North Parade House is a Grade I listed building in the Bath and North East Somerset local planning authority area, England. First listed on 12 June 1950. A Early Georgian House.

North Parade House

WRENN ID
scarred-bronze-azure
Grade
I
Local Planning Authority
Bath and North East Somerset
Country
England
Date first listed
12 June 1950
Type
House
Period
Early Georgian
Source
Historic England listing

Description

North Parade House, 12A North Parade

A house of 1740, designed by John Wood the Elder and altered in the late 19th century. Built of limestone ashlar with a Welsh slate roof.

The building is a square block of four by four windows with no rear walls, requiring a top-lit stair hall positioned in the corner away from the street. It rises three storeys with four windows each to North Parade and Duke Street, with the three street-facing windows set forward to form an end piece to the terraces. A platband runs at first floor level, and the corner is indented as with No.7.

The ground floor features wrought iron area railings (replacing original stone balustrades), with a doorway in the fourth bay from the left. This doorway, paired with No.12, contains a six-panel door with a radiating fanlight beneath a broken pediment head on console brackets, representing a probable late 18th-century alteration. Windows throughout are plain sashes in chamfered reveals, including the basement level. First and second floor windows are sashes with one-over-one plate glass panes, set in architraves with chamfered reveals and dropped sills. The roofline is defined by a dentil cornice and parapet, with a mansard roof topped by three flat-topped dormers facing either way. Ashlar chimney stacks with pots complete the composition.

The interior contains a basement with vaults that lead under the road to the Parade Gardens. The ground floor comprises an east-west hall, part-panelled with an arch, and a north-south hall with a Regency cornice, timber dado and torus skirting. The south-west staircase is original and top-lit, featuring a wide well with cut strings, three Doric colonnette-on-vase banisters per tread, uncarved moulded tread ends, dado, and a newel of matching but larger profile. The stairs continue to the basement and sub-basement with close strings. A small closet is situated off the central stairs.

The north-east ground floor room has three windows with box shutters, an enriched modillion plaster cornice, high Regency skirting, six raised and fielded panel doors opening to both halls, and an original cupboard with a six-panel door to the left of the chimney breast on the east wall. The south-east room contains two windows with box shutters, original raised and fielded panelling two panels high with a dado rail, six-panel raised and fielded doors, and a late 18th-century enriched architrave fireplace.

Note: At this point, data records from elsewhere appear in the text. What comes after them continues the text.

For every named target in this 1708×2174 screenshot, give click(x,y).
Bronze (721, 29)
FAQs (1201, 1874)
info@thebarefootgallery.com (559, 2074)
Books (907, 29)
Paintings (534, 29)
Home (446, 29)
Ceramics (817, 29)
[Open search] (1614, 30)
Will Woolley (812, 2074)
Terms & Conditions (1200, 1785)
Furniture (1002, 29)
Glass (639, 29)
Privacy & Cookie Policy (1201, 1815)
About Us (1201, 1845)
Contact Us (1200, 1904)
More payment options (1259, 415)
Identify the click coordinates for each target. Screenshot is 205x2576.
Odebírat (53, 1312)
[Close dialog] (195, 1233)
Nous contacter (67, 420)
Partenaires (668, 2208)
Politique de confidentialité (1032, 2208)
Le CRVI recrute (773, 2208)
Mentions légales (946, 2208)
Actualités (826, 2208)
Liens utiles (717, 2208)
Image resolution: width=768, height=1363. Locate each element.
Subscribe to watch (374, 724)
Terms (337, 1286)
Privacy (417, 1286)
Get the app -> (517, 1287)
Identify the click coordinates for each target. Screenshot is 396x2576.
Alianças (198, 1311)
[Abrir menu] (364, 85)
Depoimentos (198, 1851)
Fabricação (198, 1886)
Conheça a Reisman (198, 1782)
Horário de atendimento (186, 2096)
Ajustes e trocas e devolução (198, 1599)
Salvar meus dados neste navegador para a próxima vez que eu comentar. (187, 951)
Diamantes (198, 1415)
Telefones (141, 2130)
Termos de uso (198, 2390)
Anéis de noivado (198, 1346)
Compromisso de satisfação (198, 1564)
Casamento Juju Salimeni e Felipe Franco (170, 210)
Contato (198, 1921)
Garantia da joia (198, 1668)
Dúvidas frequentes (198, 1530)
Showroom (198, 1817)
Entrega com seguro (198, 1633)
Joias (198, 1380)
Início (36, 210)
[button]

On the first floor, the north room displays a Regency soffit cornice, four windows with raised and fielded shutters, a north-south ceiling beam in the middle, two six-panel raised and fielded doors, and modern oak panelling with a modern Tudor-arched fireplace at the east end. The south-east room features a big original timber cornice, original panelling, an original enriched architrave fireplace with two panels above it, two windows with raised and fielded box shutters, and a six-panel raised and fielded door to the hall. A small closet is situated south-west of the central stairs.

The second floor north room retains remains of original panelling and timber cornice on the north and south walls, with two windows and raised and fielded box shutters. The north-west room, occupying one bay, has original panelling on north, west and south walls and a four-panel door to the north-east room. The north-east room is lined with raised and fielded panelling and has an original architrave fireplace. The south-east room is fully panelled with two windows on the east wall and an architrave fireplace.

The third floor staircase has a close string. The north-east room contains two doors; the north-west room has one door; the north-centre room has one door and a fireplace matching the south-east room. The south-east room contains two doors with cyma reversa single fascia architraves, a small fireplace with cyma architrave, and a south-west bathroom.

Part of the ground floor was converted into a chapel by the Bath & Wells Mission at some point, during which much of the mouldings were lost. The house was later used as council offices and was converted for use as flats in the late 20th century.

The house forms part of John Wood's scheme for the Abbey Orchard, 1739–1748, with North Parade constituting the northern quarter of an early Georgian quadrangle dating from 1739.